» Given exercise A:
Please copy the listing lines verbatim, from the line with "Screen dimensions: 1111x760" up to and including the line with "coord(36,103)", and omit the pictures.

» Reading text:
◆ ◆ ◆ ◆

ASU Football: Behind Stanford’s ground-and-pound approach

PALO ALTO, CA - SEPTEMBER 30: Bryce Love #20 of the Stanford Cardinal runs in for a touchdown against the Arizona State Sun Devils at Stanford Stadium on September 30, 2017 in Palo Alto, California. (Photo by Ezra Shaw/Getty Images)
PALO ALTO, CA - SEPTEMBER 30: Bryce Love #20 of the Stanford Cardinal runs in for a touchdown against the Arizona State Sun Devils at Stanford Stadium on September 30, 2017 in Palo Alto, California. (Photo by Ezra Shaw/Getty Images) /

When ASU football played Stanford last year, Cardinal running back Bryce Love rushed for over 200 yards. What makes the Stanford run game so effective?

The ground and pound offensive attack is an offense that is slowly working itself out of college football as spacious offenses take its place. These offenses have been made widely popular at schools such as Oregon who use the spread attack to get the ball into the hands of playmakers with room to make a play.

While these offenses have become extremely popular and will only continue to be expanded to other schools, Stanford has stuck to its ground-and-pound approach under head coach David Shaw.

◆ ◆ ◆ ◆

» Entries:
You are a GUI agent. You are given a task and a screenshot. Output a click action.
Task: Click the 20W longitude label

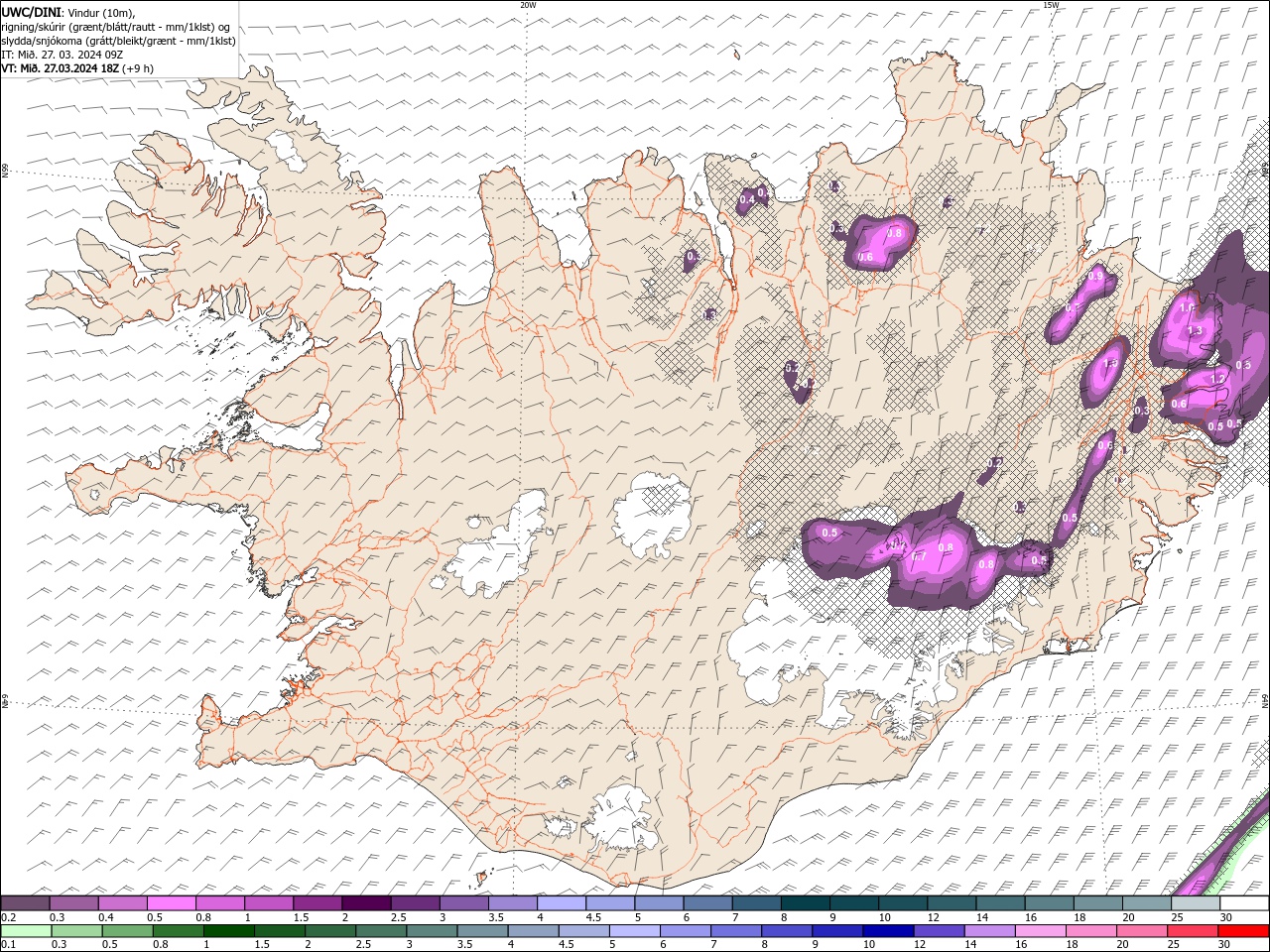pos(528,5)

◆ ◆ ◆ ◆

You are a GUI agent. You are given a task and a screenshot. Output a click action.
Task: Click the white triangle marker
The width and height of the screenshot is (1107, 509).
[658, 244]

◆ ◆ ◆ ◆

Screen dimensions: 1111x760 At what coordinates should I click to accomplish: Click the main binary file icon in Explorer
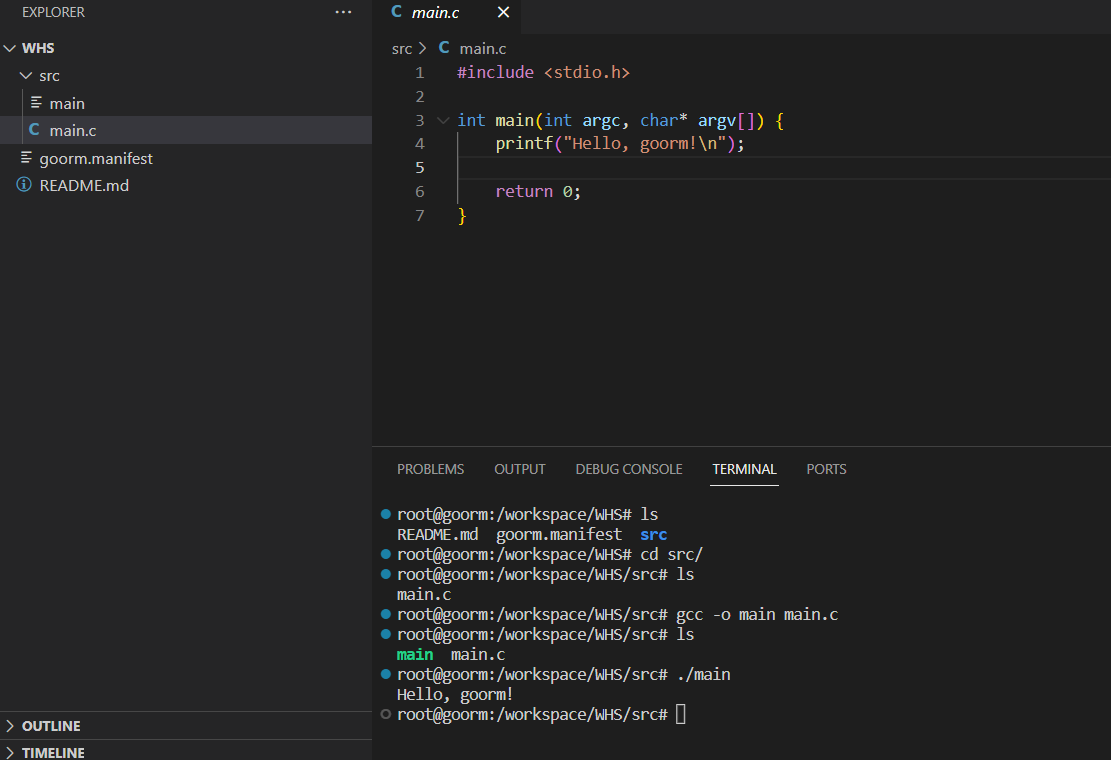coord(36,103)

◆ ◆ ◆ ◆

» Given exercise B:
Answer these about the article on Stanford's ground game:
(i) How many yards did Bryce Love rush for when ASU played Stanford last year?
(ii) Which school is named as making spread offenses widely popular?
(iii) Who is Stanford's head coach?

» Solution A:
Screen dimensions: 1111x760 At what coordinates should I click to accomplish: Click the main binary file icon in Explorer
coord(36,103)

» Solution B:
(i) Over 200 yards.
(ii) Oregon.
(iii) David Shaw.